▶ _Directions for this task_
Find every line below that contains the word "para" and copy it out.

▶ _Stored data entries_
%%
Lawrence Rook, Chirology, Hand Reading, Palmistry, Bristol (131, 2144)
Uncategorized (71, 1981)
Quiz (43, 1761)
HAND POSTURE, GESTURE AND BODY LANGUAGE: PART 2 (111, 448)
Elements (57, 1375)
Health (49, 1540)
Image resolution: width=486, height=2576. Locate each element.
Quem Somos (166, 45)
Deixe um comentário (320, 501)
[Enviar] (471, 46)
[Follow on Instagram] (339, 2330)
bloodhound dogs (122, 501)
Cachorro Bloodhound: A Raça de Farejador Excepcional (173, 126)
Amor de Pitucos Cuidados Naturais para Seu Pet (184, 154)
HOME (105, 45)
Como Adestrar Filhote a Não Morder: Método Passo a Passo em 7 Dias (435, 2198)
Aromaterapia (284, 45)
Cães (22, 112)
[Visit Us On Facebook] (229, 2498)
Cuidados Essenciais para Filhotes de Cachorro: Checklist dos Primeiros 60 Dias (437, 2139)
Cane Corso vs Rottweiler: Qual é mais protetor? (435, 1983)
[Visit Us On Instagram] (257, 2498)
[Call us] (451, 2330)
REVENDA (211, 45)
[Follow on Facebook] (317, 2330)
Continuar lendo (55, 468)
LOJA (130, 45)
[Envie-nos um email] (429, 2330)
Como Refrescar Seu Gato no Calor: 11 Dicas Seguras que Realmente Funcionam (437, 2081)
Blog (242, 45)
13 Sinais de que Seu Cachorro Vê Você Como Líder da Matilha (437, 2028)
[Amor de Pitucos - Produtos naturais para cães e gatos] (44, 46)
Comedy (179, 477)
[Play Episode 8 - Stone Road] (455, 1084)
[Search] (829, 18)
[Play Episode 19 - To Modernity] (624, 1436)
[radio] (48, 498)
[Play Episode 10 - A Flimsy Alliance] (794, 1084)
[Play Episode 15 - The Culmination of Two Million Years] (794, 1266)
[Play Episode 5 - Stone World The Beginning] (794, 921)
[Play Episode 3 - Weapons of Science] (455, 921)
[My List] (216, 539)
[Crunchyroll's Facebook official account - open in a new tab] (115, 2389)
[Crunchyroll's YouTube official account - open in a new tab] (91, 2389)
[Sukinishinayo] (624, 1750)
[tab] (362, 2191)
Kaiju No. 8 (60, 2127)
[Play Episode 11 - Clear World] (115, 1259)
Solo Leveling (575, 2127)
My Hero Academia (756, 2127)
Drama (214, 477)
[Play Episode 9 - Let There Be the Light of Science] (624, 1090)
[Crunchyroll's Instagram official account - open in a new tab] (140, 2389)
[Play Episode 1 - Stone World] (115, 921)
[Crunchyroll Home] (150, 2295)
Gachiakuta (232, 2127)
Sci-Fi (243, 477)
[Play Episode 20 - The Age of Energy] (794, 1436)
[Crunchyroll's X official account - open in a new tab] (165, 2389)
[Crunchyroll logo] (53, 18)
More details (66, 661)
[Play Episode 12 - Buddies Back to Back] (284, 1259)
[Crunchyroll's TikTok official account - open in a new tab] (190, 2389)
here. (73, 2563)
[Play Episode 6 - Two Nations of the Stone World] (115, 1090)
%%
▶ _Task output_
Amor de Pitucos Cuidados Naturais para Seu Pet (184, 154)
Cuidados Essenciais para Filhotes de Cachorro: Checklist dos Primeiros 60 Dias (437, 2139)
[Amor de Pitucos - Produtos naturais para cães e gatos] (44, 46)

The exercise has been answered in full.